My brother-in-law showed up within a minute of the appointed time and I briefed him. We took the license plates off and put them in the backpack. Being environmentally aware even in those bygone days, I had intentionally run the tank nearly dry and the oil was constantly dry anyway. I had previously removed all the important stuff like windshield scrapers and tire chains, etc. I rolled down all the windows that still worked.
As my wife stood a few yards off with astonished admiration, brother-in-law and I began pushing the damnéd rolling junk-pile off the shoulder and up to the brink which would take it straight through the blackberries and into the salt to sleep. If she got thirsty there was a refinery and oil storage complex only a mile away at Ioco.
I looked up from where I was handling the wheel and shouldering the window frame as I heard my wife gasp. There coming to a stop was a Burnaby RCMP patrol car. My wife was the first to greet the officer as he strode toward us. I put the hand brake on and went around the back.
“I had nothing to do with it,” my wife said, pointing at me while walking away. “It was all my husband's idea.”
My brother-in-law couldn't help himself and started to laugh. I think I turned red, partly from the words 'for better or worse' ringing in my ears and partly from the disappointment at missing a fitting end to a spent dragon ship. Now I still had to go on hating that car.
The officer stood straight as an arrow and looked me in the eyes. I waited for the worst.
“Son,” he said, “I know exactly how you feel and I know exactly what you are about to do. I also know why. I have to tell you that you cannot do it and if you persist I will have to arrest you.”

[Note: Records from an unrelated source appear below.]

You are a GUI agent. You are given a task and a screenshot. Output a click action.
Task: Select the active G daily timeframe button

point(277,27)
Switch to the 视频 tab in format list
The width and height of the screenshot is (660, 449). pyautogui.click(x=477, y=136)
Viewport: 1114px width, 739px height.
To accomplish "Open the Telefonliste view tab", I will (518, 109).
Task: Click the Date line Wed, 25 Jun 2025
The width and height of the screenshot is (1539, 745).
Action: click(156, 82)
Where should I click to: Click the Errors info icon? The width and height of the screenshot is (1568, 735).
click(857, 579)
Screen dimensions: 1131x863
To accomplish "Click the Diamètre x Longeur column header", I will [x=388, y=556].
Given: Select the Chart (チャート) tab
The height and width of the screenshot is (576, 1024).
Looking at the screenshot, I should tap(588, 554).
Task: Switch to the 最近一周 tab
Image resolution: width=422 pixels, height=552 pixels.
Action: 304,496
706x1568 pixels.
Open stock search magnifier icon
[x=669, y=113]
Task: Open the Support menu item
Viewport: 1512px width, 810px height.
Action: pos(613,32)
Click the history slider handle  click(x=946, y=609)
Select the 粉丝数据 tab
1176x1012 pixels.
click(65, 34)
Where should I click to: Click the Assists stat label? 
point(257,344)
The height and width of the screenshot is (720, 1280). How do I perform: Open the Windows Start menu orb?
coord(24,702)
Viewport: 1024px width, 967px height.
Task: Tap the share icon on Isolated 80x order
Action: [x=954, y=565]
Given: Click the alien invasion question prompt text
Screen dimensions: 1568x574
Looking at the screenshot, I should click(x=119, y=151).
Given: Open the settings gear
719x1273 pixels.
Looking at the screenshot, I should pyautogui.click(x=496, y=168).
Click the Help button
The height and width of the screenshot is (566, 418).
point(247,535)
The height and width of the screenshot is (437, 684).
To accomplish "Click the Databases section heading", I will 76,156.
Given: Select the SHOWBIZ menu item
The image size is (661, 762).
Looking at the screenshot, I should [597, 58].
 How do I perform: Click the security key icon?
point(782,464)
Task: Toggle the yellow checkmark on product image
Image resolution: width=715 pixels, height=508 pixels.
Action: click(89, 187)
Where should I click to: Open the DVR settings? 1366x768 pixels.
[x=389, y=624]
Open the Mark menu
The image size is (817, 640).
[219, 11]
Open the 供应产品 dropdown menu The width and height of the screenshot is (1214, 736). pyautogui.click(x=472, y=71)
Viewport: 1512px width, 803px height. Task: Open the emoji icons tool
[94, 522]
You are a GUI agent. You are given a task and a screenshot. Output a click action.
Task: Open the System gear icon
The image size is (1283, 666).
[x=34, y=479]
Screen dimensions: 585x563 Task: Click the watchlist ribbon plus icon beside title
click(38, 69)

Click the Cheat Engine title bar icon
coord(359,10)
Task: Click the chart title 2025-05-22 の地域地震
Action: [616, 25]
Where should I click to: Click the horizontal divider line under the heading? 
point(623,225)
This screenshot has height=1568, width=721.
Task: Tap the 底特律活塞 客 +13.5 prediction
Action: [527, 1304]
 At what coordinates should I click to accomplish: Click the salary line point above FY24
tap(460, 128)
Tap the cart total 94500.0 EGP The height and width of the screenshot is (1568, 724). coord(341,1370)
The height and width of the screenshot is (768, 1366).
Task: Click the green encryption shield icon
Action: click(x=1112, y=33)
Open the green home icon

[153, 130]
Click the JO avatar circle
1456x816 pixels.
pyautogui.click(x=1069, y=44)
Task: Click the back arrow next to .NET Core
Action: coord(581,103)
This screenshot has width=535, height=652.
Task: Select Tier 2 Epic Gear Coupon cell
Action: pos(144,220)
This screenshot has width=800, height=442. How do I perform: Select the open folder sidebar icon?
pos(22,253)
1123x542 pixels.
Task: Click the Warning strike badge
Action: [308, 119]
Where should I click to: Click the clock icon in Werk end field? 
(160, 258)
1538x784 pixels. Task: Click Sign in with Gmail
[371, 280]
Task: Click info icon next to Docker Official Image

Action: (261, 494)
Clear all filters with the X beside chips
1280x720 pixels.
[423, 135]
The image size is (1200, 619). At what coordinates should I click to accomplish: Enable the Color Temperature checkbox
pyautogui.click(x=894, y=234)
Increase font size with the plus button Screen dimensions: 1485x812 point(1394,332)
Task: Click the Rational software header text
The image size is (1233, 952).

His voice was sincere, stern and gentle.
“Is there anywhere else I can do it?” I asked.
“No sir, there is not.”
“I cannot in good conscience sell this piece of crap to anyone, not even an enemy.”
“I know. Happened to me when I was your age. You will have to pay some scrapper to take it off your hands as much as that is going to irk your soul.”
“Yes Sir.”
“Alright, put your plates back on and take her home.”
I thanked the man and gathered up my wife who had managed to put a hundred yards between herself and the mess. I apologized to my brother-in-law and thanked him for coming out. I had to buy gas and oil just to get home. I really hated that car now. I forgave my wife the first time she smiled at me. I loved her.